Overload warning means should provide the operator with the necessary information as regards a possible overload of the device. In the case of hydraulic excavators, which can be used both in civil engineering and as a material handling device in the industry, the overload monitoring means primarily serve as safety instruments, in order to prevent the device from tilting or tipping over.
Overload warning means are already known in various configurations. The following two variants are used:
In a first variant, the hydraulic pressure in the lift cylinder is measured. During operation of the excavator, the hydraulic pressure in the lift cylinder is always monitored. By means of a payload calculation performed in advance via the configuration of the device, the lowest hydraulic cylinder pressure, at which the device still is safely standing in any case, has been determined as a reference value. This calculated pressure is adjusted at the factory by means of a pressure switch. When the pressure in the lift cylinder now exceeds the adjusted value during the load lifting operations, the operator will be warned by a corresponding alarm signal.
In a second variant, the hydraulic pressure in the lift cylinder and at the same time the boom position is measured. As already described above, the hydraulic pressure in the lift cylinder hence is monitored during operation.

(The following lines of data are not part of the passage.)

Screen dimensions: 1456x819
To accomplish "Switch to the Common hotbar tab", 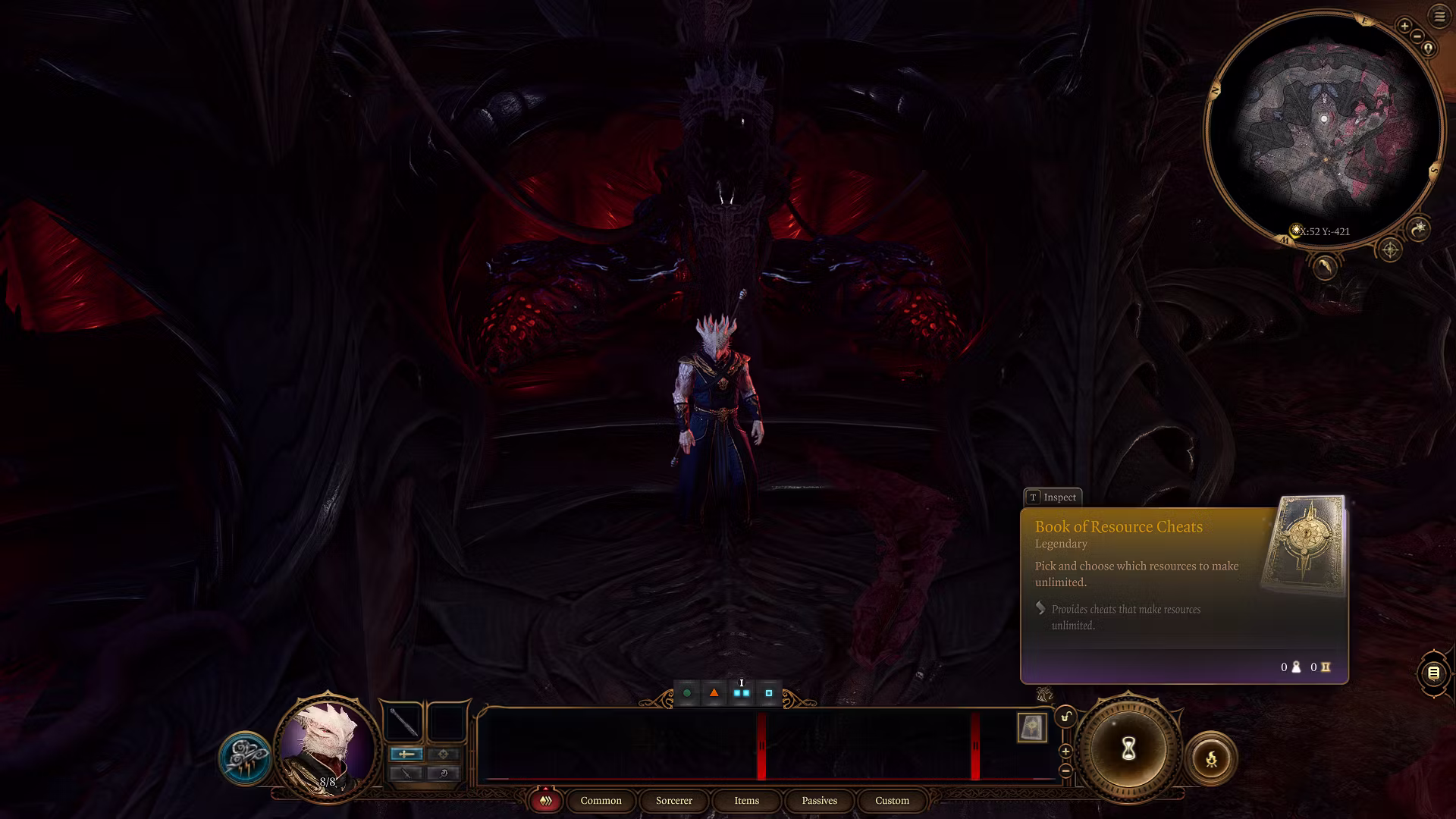I will pos(601,801).
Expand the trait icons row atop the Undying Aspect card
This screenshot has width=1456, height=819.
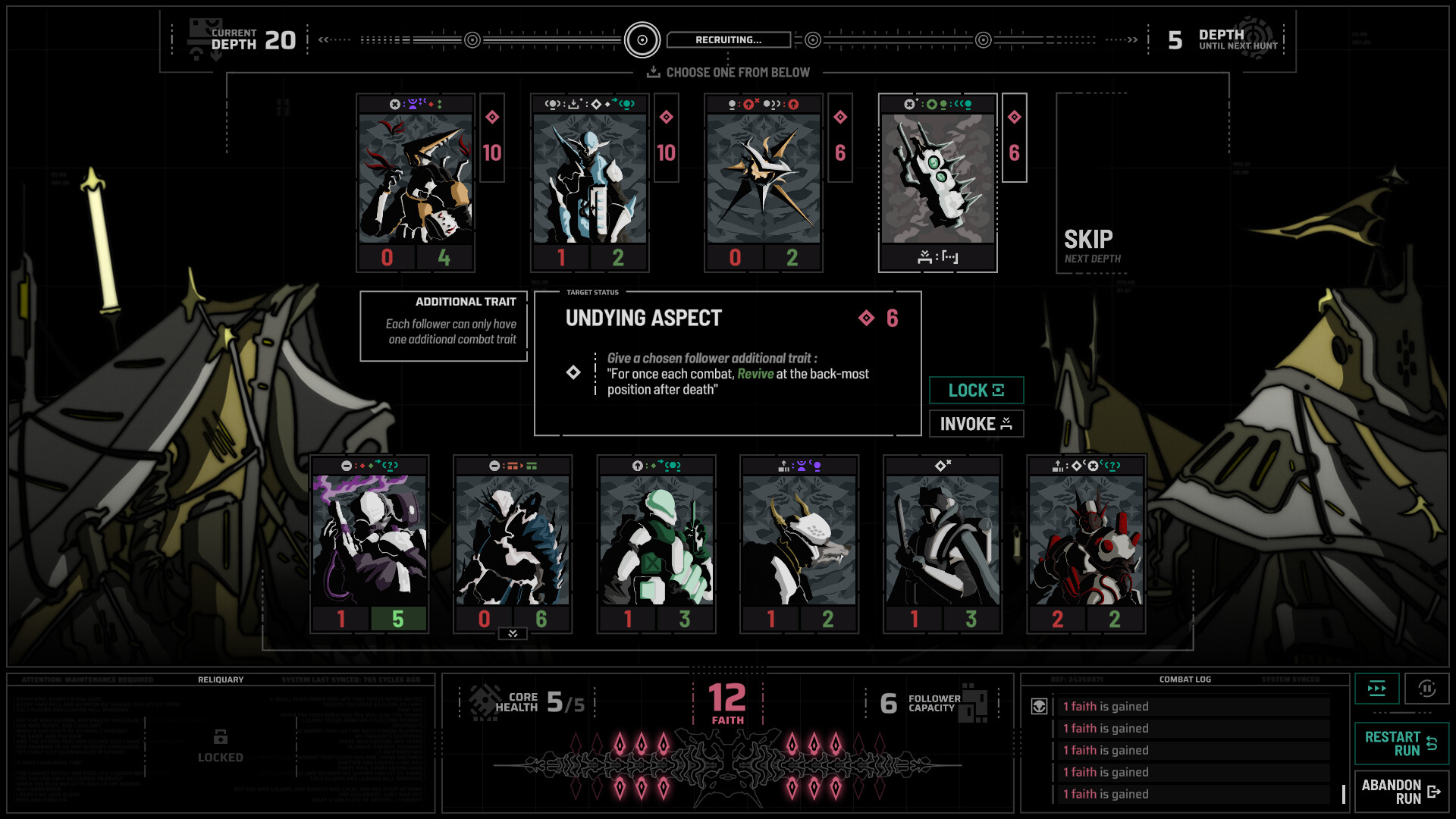[938, 104]
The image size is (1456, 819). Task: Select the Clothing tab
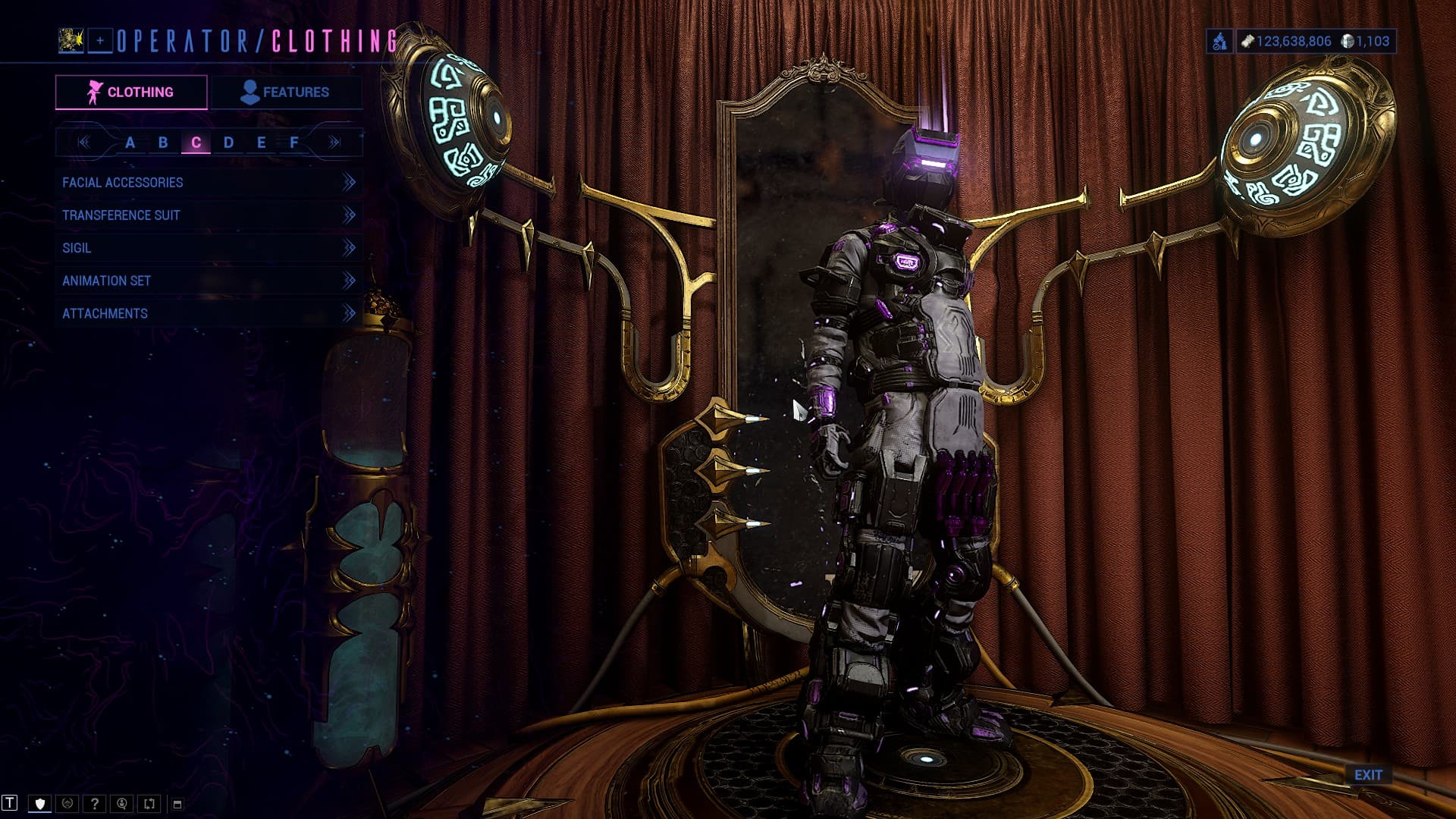(x=131, y=93)
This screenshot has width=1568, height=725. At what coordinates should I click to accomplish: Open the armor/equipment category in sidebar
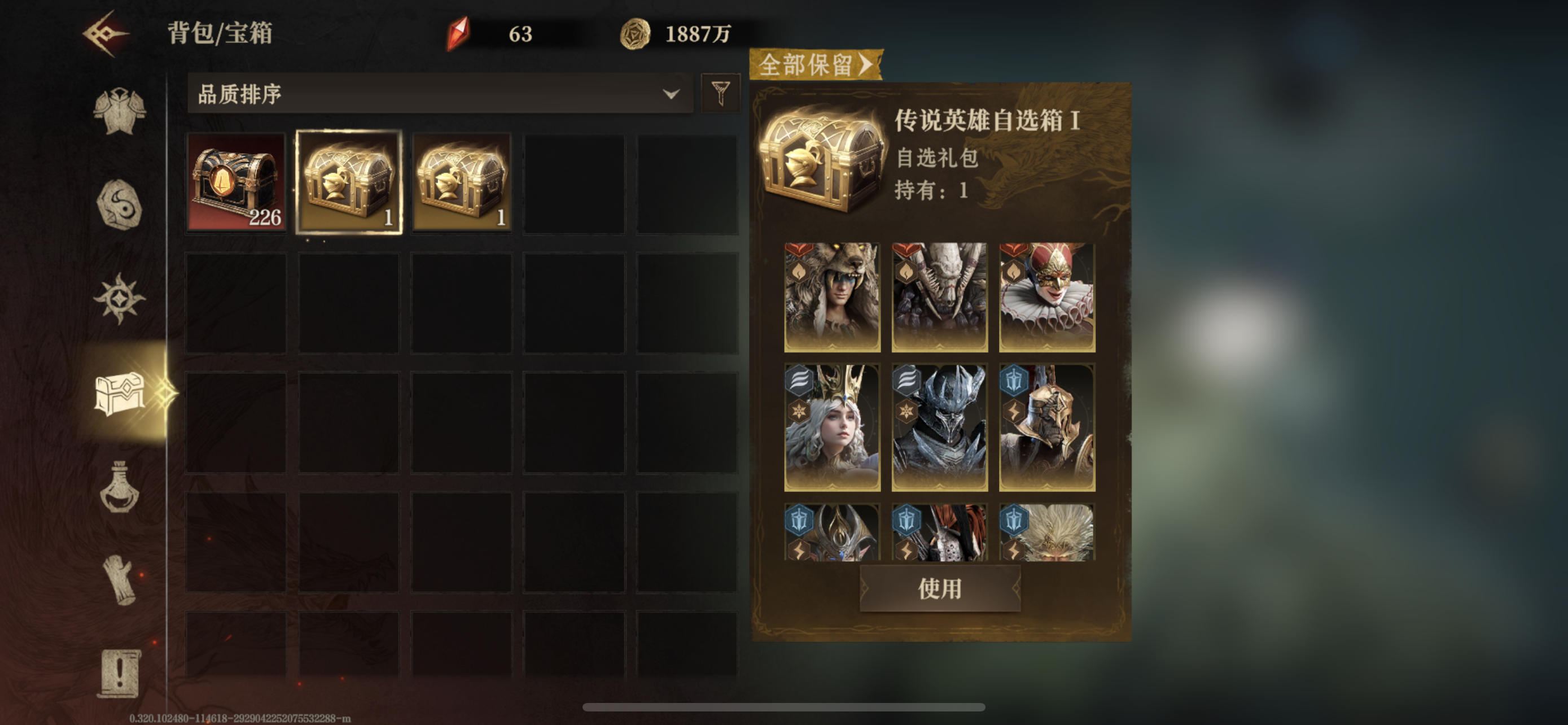[x=119, y=111]
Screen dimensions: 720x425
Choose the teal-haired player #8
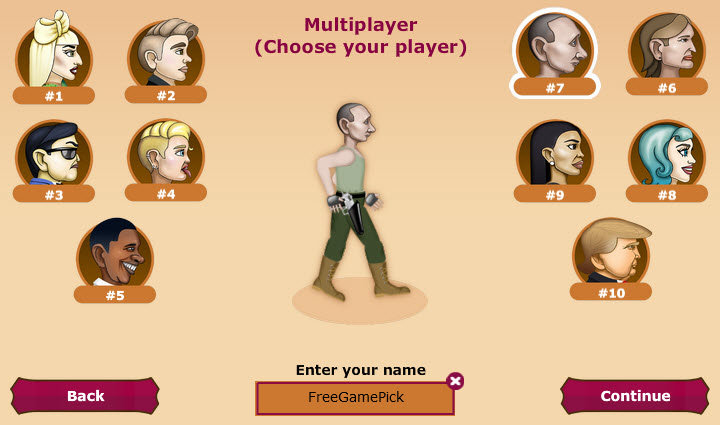[x=666, y=155]
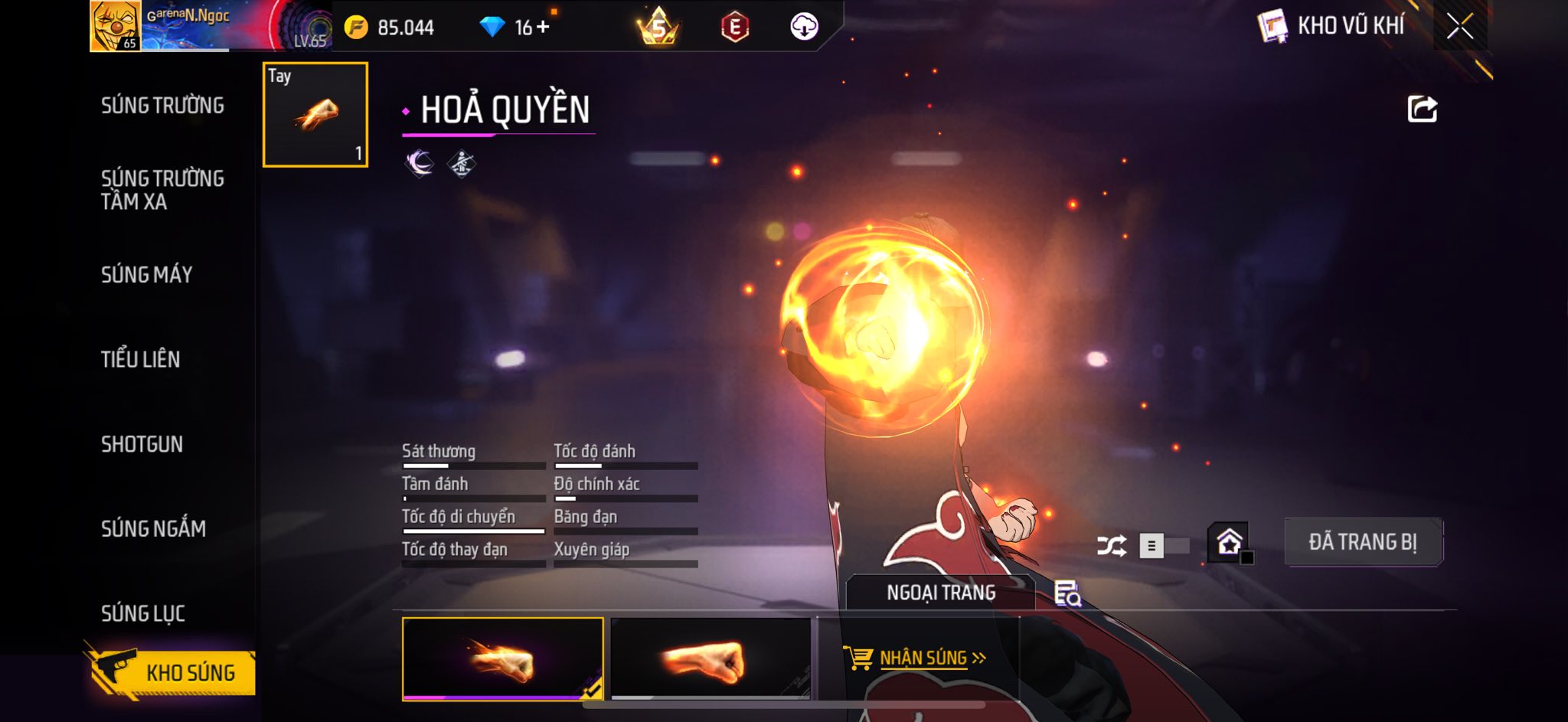
Task: Choose the flaming fist skin thumbnail
Action: [x=502, y=659]
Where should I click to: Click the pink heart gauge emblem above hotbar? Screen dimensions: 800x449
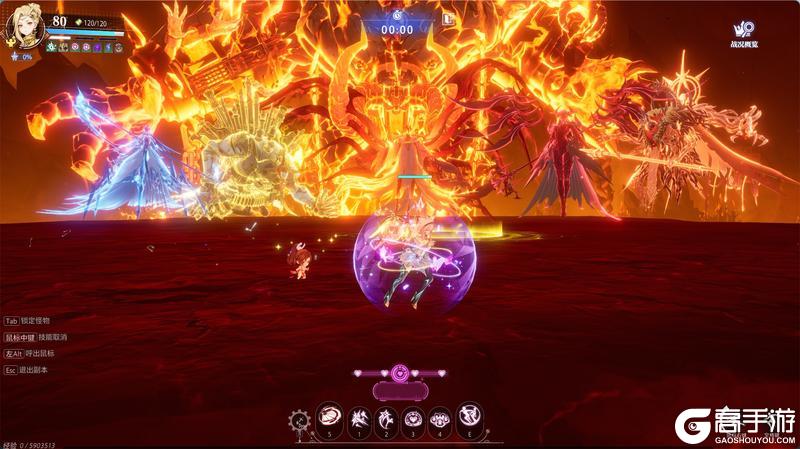[x=399, y=373]
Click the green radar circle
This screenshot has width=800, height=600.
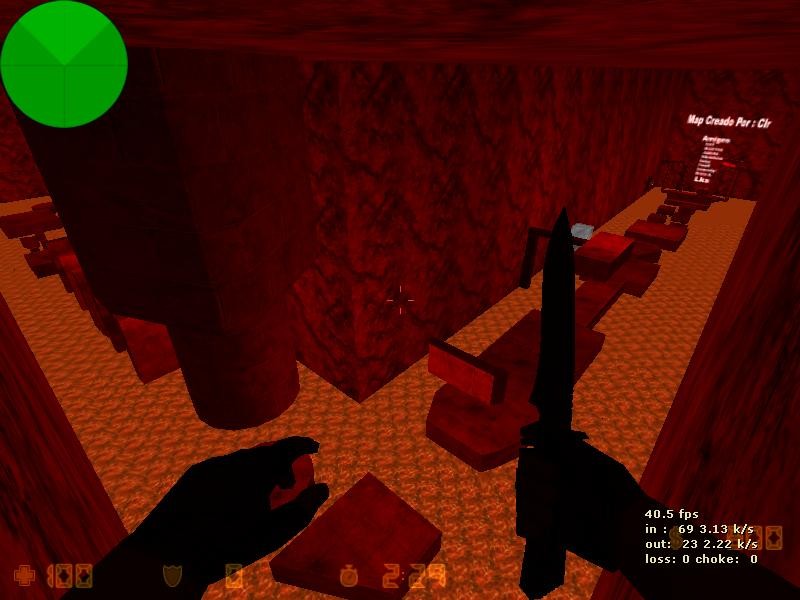64,64
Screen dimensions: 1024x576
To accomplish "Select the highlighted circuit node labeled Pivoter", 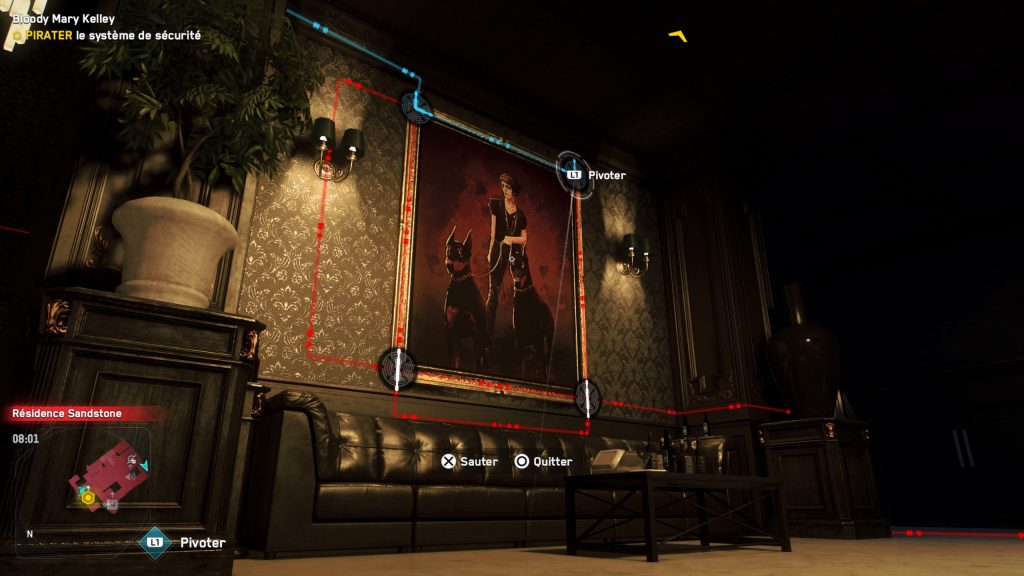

In addition, the boom position is, however, considered either via the angle or via the cylinder position. For the boom kinematics of the existing configuration, a payload calculation is performed in advance, in which the lowest lift cylinder pressure is calculated for each boom position. By means of these data and the characteristics of the pressure switch, a cam disk is constructed, which rotates in synchronism with the boom and adjusts the correct pressure at the pressure switch for each boom position. When the lift cylinder pressure exceeds the adjusted value during the load lifting operations, the operator will be warned by an alarm signal.
There are also used combinations of the two measuring methods. For example, in the non-supported condition of an excavator, i.e. when operating on the tires, the first variant is used, whereas for the supported condition the second variant is used (or vice versa).
In the above-described overload warning means used so far, a few problems arise, however, in practice.
For the case that the equipment position is not considered, the difference between the calculated tilting load and the actual load-carrying capacity will be up to 40%. If the boom angle now is included in the consideration, and for the remaining equipment parts the most unfavorable condition is each considered, the difference between the calculated tilting load and the actual load-carrying capacity will still be up to 20%.
If it is now desired to accurately determine the equipment position, the position must be determined for each equipment part, for instance by means of an angle detector. This in turn is time-consuming and expensive.
When the configuration of the device now is unknown or has been changed, the overload warning means no longer operates correctly, as due to the calculation from the measured data with the wrong configuration a wrong conclusion is drawn as regards the static stability.
The calculation of the loading condition only can be performed exactly for the case that the device is standing on flat ground. In the case of an inclination in longitudinal and/or transverse direction, the static moment of the machine will be reduced. In this case, the overload warning means will emit the warning signal too late.